◆ TO DO ◆
Give again exactly the lines that run from the start of the records to the line holding "[Linkedin] (995, 19)", both ends counted. Do not include the pictures.

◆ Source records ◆
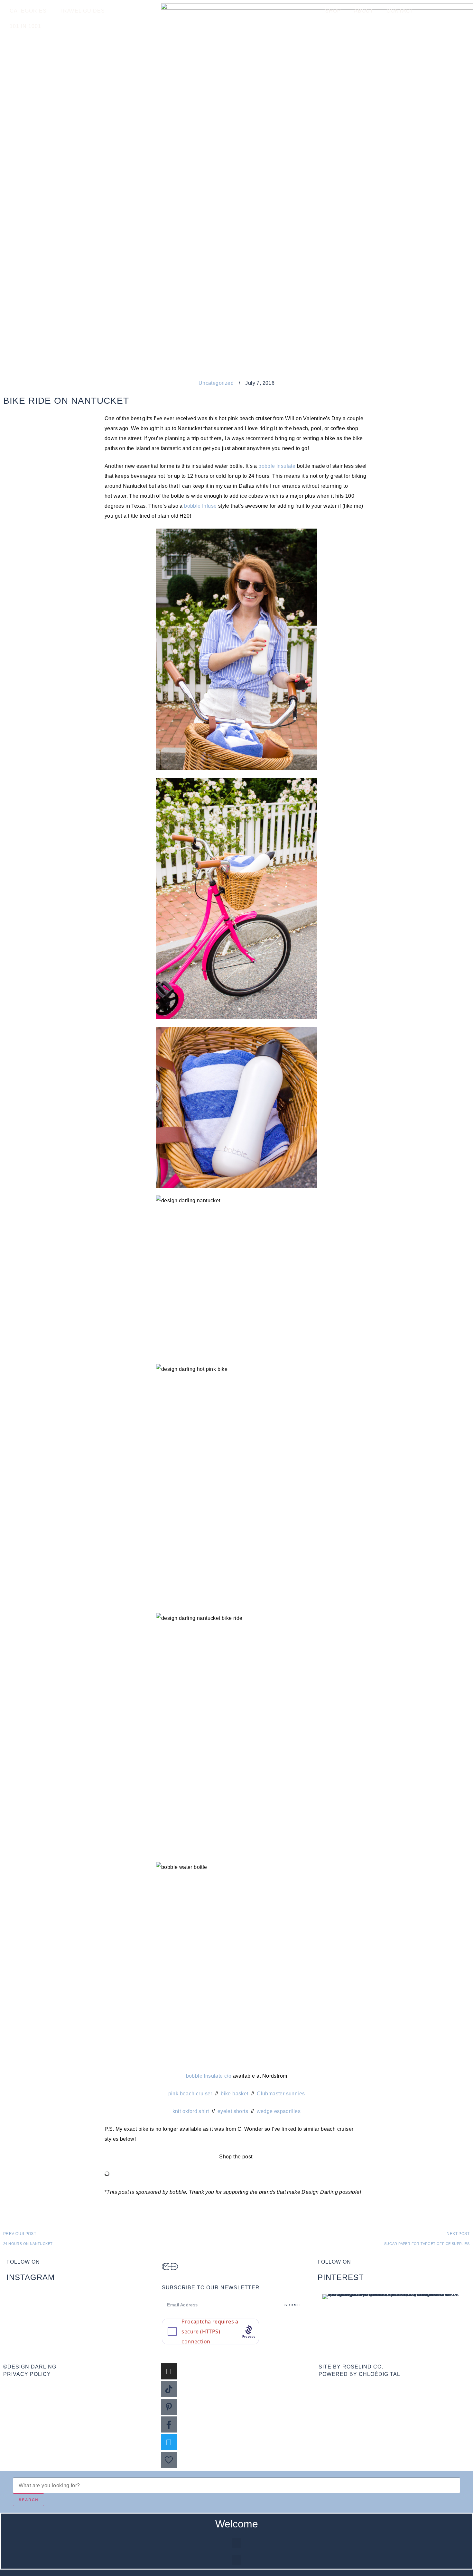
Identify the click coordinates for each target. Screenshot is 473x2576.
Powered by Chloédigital (359, 2374)
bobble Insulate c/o (209, 2076)
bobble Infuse (200, 506)
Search (29, 2499)
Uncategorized (216, 383)
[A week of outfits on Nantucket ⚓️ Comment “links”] (81, 2306)
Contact (400, 11)
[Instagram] (169, 2371)
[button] (236, 2543)
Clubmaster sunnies (281, 2093)
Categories (28, 11)
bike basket (234, 2093)
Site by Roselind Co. (351, 2366)
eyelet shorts (233, 2111)
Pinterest (341, 2277)
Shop (333, 11)
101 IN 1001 (25, 26)
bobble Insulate (276, 466)
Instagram (30, 2277)
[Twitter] (169, 2442)
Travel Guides (82, 11)
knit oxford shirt (190, 2111)
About (364, 11)
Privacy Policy (27, 2374)
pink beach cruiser (190, 2093)
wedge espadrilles (279, 2111)
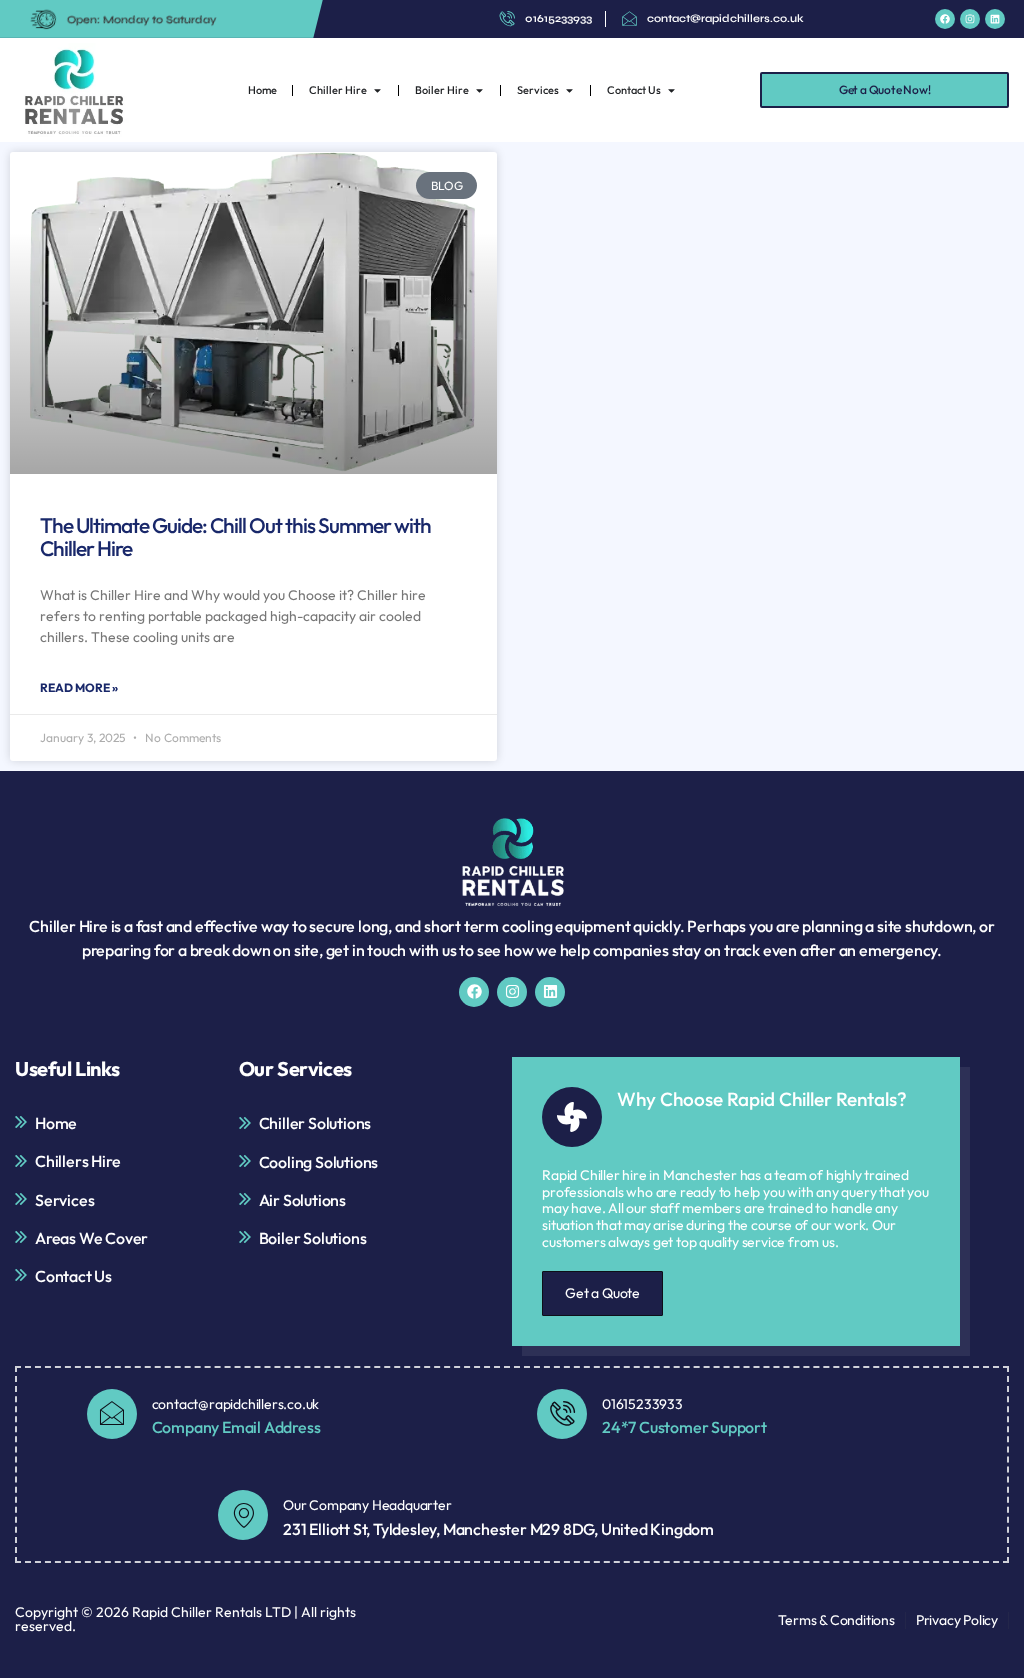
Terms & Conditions (836, 1620)
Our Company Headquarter (367, 1505)
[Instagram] (970, 19)
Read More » (79, 687)
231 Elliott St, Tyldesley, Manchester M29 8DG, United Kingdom (498, 1529)
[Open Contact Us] (671, 90)
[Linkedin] (995, 19)
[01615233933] (562, 1414)
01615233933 (642, 1404)
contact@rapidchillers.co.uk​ (236, 1404)
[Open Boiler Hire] (479, 90)
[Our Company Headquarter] (243, 1515)
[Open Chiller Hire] (377, 90)
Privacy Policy (957, 1620)
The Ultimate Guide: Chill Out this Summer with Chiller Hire (235, 536)
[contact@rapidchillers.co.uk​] (112, 1414)
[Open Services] (569, 90)
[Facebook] (945, 19)
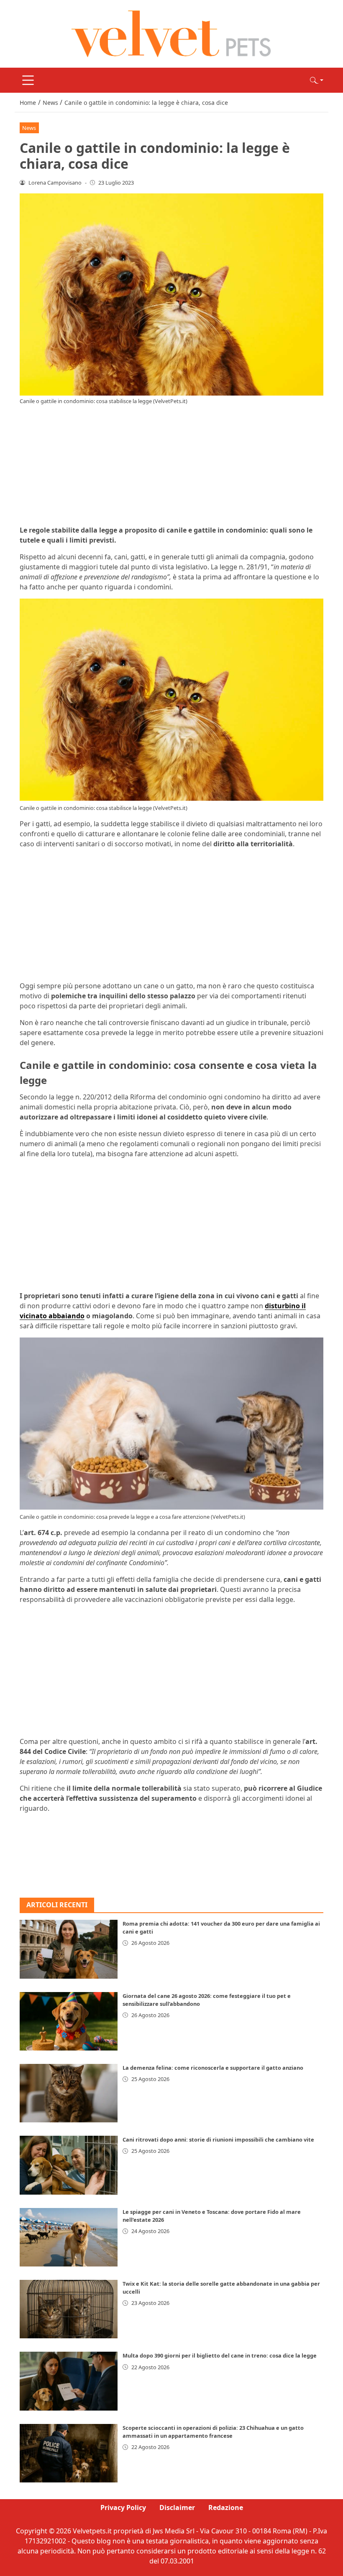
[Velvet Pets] (171, 33)
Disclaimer (177, 2507)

◆ THE COMPLETED TASK ◆
Identify the click coordinates for each target. Screenshot is 473x2576.
Powered by Chloédigital (359, 2374)
bobble Insulate c/o (209, 2076)
bobble Infuse (200, 506)
Search (29, 2499)
Uncategorized (216, 383)
[A week of outfits on Nantucket ⚓️ Comment “links”] (81, 2306)
Contact (400, 11)
[Instagram] (169, 2371)
[button] (236, 2543)
Clubmaster sunnies (281, 2093)
Categories (28, 11)
bike basket (234, 2093)
Site by Roselind Co. (351, 2366)
eyelet shorts (233, 2111)
Pinterest (341, 2277)
Shop (333, 11)
101 IN 1001 (25, 26)
bobble Insulate (276, 466)
Instagram (30, 2277)
[Twitter] (169, 2442)
Travel Guides (82, 11)
knit oxford shirt (190, 2111)
About (364, 11)
Privacy Policy (27, 2374)
pink beach cruiser (190, 2093)
wedge espadrilles (279, 2111)
Terms & Conditions (836, 1620)
Our Company Headquarter (367, 1505)
[Instagram] (970, 19)
Read More » (79, 687)
231 Elliott St, Tyldesley, Manchester M29 8DG, United Kingdom (498, 1529)
[Open Contact Us] (671, 90)
[Linkedin] (995, 19)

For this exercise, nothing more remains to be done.